By: David M Rosen, Professor of Anthropology and Law at Fairleigh Dickinson University
When the American Anthropological Association formed the Task Force on Israel/Palestine, it charged the group with developing “principles to be used to assess whether the AAA has an interest in taking a stand on these issues. This may include providing a comprehensive and neutral overview of arguments for and against a range of specific possible stands (including no action).” Inherent in this charge is the idea the Task Force should adhere to reasonable standards of neutrality. Obviously, in a situation such as the Israeli-Palestinian conflict, there is no end to passionate debate, and the slippery descent into detailed point/counterpoint arguments can be overwhelming. Nevertheless, it is useful to ask to what degree the narrative of the report is shaped by any particular agenda. After all, most anthropologists reading the report are not experts in the Middle East and so would ordinarily rely upon findings of fact and conclusions contained in the report to help them form an opinion. Admittedly, the report is not an ethnography, but at the same time, there is a reasonable expectation that reports created by anthropologists should adhere to basic principles of fair-minded and unbiased investigatory perspectives and methods. With this in mind, I examined the report for its underlying narrative and for the ways it presents arguments for and against various aspects of the situation. I also analysed the report’s presentation of possible actions to be taken by the AAA.

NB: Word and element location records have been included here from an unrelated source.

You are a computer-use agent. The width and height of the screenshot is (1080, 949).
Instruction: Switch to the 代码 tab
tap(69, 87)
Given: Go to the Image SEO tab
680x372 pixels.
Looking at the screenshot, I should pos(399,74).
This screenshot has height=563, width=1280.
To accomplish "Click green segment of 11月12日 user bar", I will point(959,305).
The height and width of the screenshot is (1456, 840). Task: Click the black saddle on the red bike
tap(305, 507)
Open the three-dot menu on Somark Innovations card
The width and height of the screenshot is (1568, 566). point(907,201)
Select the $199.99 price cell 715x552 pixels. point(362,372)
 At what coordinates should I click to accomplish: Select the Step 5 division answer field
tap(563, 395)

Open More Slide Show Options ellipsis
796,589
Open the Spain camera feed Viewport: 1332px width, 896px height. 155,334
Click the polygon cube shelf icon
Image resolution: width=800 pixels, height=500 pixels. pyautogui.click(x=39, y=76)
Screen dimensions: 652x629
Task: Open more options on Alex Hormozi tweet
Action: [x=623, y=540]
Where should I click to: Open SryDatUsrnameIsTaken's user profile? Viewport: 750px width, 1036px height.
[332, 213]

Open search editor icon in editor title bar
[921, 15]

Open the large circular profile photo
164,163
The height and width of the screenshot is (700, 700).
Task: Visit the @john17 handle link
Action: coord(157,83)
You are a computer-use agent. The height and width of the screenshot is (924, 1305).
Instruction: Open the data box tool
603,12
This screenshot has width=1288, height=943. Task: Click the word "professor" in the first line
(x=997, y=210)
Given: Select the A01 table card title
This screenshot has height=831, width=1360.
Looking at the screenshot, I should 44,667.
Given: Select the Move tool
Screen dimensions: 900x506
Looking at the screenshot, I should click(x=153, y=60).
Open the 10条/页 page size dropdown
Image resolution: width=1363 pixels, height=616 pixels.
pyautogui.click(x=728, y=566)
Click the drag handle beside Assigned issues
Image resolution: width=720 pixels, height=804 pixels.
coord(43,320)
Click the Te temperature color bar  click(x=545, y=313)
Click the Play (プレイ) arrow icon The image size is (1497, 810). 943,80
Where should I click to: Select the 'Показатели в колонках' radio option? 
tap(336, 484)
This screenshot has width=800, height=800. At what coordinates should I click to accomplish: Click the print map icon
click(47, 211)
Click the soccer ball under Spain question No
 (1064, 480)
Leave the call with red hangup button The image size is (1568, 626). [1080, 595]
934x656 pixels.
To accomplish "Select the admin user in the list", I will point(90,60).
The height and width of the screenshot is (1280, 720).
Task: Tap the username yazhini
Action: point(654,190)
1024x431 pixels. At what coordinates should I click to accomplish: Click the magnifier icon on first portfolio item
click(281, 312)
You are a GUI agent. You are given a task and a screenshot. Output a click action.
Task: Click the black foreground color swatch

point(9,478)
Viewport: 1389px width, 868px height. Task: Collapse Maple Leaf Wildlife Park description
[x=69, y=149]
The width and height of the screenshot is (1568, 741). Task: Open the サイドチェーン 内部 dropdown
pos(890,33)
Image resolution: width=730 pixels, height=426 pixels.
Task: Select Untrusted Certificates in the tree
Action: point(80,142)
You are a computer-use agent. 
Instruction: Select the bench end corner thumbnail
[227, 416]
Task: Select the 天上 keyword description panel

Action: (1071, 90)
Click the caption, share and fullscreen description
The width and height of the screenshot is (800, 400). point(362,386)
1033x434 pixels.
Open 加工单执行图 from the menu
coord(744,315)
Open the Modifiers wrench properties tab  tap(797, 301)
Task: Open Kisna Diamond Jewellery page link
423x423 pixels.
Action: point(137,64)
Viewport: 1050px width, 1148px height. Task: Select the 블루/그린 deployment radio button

In this short comment I’ll refer to one central issue, that of citation bias. Citation bias is a form of reporting bias that turns on the selective inclusion or omission of information. In citation bias, the citation or non-citation of research findings and of relevant perspectives can have a profound influence on the results — in this case, the central narrative of the report. I was alerted to the problem of citation bias early in the report, when I noticed that while the Task Force cited a petition in support of a boycott, it failed to cite a petition signed by other anthropologists in opposition to the boycott. This immediately raised in my mind the possibility of citation bias. Since this is a report written by anthropologists for anthropologists, I was particularly interested in whether the contemporary anthropological sources cited by the Task Force were biased in one way or another regarding the issue of academic boycotts. The criterion I applied was whether an anthropologist cited in the Task Force report was either a supporter or an opponent of BDS. I used only public self-declarations, such as being signatories to pro- or anti- BDS petitions or other published statements relating to boycotts of Israeli academic institutions. I based this solely on self-declaration by the authors; I did not infer any political position based upon the writings themselves. I also eliminated three anthropologists cited in the report from this list, as these colleagues were long-deceased before the emergence of the boycott movement. These were Raphael Patai, Eric Wolf, and Henry Rosenfeld. To be fully transparent, I am one of the more than 400 anthropologists who signed a un-cited petition in opposition to the boycott. See: https://anthroantiboycott.wordpress.com/ The results of my inquiry are displayed in the following chart.
|Author||BDS Supporter||BDS Opponent||Unknown|
|Abu El-haj, Nadia||x|
|Ben Ari, Eyal||x|
Clearly, the overwhelming preponderance of anthropologists cited in the report are self-declared supporters of BDS (fourteen). Only six publically-declared boycott opponents are cited, while another four seem to have taken no public position on the issue. In my next post, I will examine the content, narrative, and arguments presented in the report and investigate whether and how citation bias shaped the presuppositions and conclusions of the report. Like many anthropologists, I am a critical opponent of the Israeli occupation, but I am greatly concerned about anthropologists blindly ignoring all the complexity of the situation and allowing anthropology to be used as a public relations channel for a particular version of the Palestinian cause. In this light, AAA members should be particularly cautious about what steps should be taken by the association, especially an academic boycott, given the evidence of bias in the Task Force report and its recommendations.